Он вспомнил, что Анджело советовал отдыхать, пока не прошло первое чувство облегчения, но никакого облегчения он не испытывал, а кроме того, он боялся, что, если заснет и перестанет к себе прислушиваться, его тело затихнет навсегда.

Под вечер, когда в первый раз принесли поесть, он решил все-таки испробовать способ Мэллоя. Услышав за дверью шаги, он сначала подумал, что это Толстомордый и его сейчас отсюда выпустят, потому что три дня уже прошли. А когда понял, что это всего лишь охранник с "ужином", то твердо сказал себе, что проверит систему Мэллоя. Он вспомнил, что хлеб есть нельзя, и не притронулся к нему, но воду выпил.

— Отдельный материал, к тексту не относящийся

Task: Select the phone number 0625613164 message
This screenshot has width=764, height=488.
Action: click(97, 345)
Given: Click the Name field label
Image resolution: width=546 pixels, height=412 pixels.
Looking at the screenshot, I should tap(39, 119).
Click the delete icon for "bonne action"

Как ни странно, это оказалось совсем не так трудно. Позже он объяснял себе все только тем, что был вконец измотан и соображал плохо. В голове у него был полный разброд. Он не сразу сумел сосредоточиться на черной точке и отогнать все мысли, но мыслям этим, казалось, не хватало сил удержаться у него в мозгу, и в конце концов они исчезли напрочь, черная точка расплылась в большое черное пятно, и его сознание переместилось куда-то внутрь этого пятна. Он физически ощущал, как происходит это перемещение, но оно нисколько не пугало его, он во всем отдавал себе отчет. Он вспомнил, что надо отогнать мысль о неминуемом страхе, и отогнал ее. Потом удивленно подумал, что у него все получается очень легко, и непонятно, почему Анджело считает, что это так трудно. Эту мысль он отогнал последней. А потом мыслей не осталось, и он отключился.

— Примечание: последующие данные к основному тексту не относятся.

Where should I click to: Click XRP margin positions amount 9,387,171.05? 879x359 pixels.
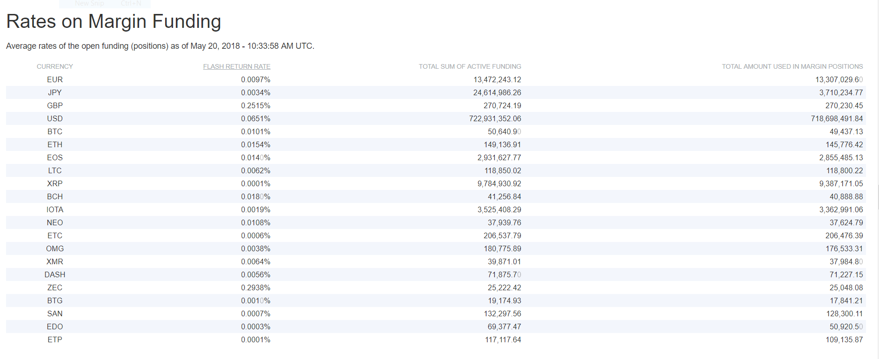point(841,183)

Никакого света, о котором говорил Мэллой, он не увидел. У него все произошло иначе: он как будто раздвоился, и теперь было два Пруита, один родился из другого и отделился от него. Он видел себя со стороны лежащим на койке и уже не понимал, который из этих двух — он. Еще он видел что-то вроде шнура, соединявшего двух Пруитов между собой, и сотканного из чего-то серебристого, живого и пульсирующего, и он непонятно откуда знал, что, если шнур порвется, он умрет, но сейчас это его не пугало. А потом он углубился в черное пятно еще дальше — оно все расползалось и расползалось — и больше не видел того, второго себя на койке.

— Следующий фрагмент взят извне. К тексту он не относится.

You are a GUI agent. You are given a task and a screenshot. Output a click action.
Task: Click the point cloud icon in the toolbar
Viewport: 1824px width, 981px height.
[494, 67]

Но куда бы он ни переносился, серебристый шнур тянулся от него сквозь разбухающее черное пространство назад, ко второму Пруиту в "яме", и не было тут никакой чертовщины, все было вполне естественно, и он много где побывал и понял многое из того, что всегда его мучило и тревожило, он будто вырвался на космическом корабле за пределы познанного мира и впервые увидел все сразу, впервые мог постичь все, понять, что всему отведено свое особое место, что, как это ни удивительно, ничто не пропадает зря, что это как в школе: ходит маленький мальчик в школу, и, хотя, может быть, ему не хочется, ходит туда каждый день, но, даже если он однажды прогуляет, этот день все равно не потерян зря, потому что, отдохнув, мальчик назавтра гораздо легче и быстрее выучит пропущенный урок, и пусть некоторые старшеклассники считают то, чему учат в младших классах, глупостью, напрасной тратой времени и, более того, вредительством, пусть даже они обращаются к школьному начальству с резолюциями протеста, сами-то они никогда бы не стали старшеклассниками, не пройди они сперва начальную школу, это тоже нужно понимать, да и директор не станет обращать внимания ни на какие их резолюции, хотя они теперь взрослые и выпускники, и постепенно к Пруиту возвращалась уверенность, он ощущал тот душевный покой и ту умиротворенность, которые всегда предчувствовал в минуты своих пьяных полуозарений, но ни разу так до конца и не испытал, ему было спокойно и хорошо, потому что он сейчас понимал: каждому на долю выпадает только то, чего он сам желает, только то, чего он втайне сам для себя испрашивает, и разгадка шифра, отпирающего сейф с истиной, лишь в различных оттенках и свойствах этого желания, а быстрота разгадки зависит от того, сколько ты проучился в школе, она требует времени, много, очень много времени, и это время даже не измерить, по крайней мере в том понимании, к которому привык он, так что волноваться и спешить бессмысленно; и еще: если каждый убивает то, что он любит, то лишь потому, что любит он слишком сильно, а если то, что ты любишь, убивает тебя — это оттого, что оно жаждет еще большей любви, и пробиться к тому, что ты любишь — что бы это ни было, — ужасно трудно, особенно если любишь по-настоящему; чем сильнее любишь, тем труднее, он сейчас понимал все это необыкновенно ясно.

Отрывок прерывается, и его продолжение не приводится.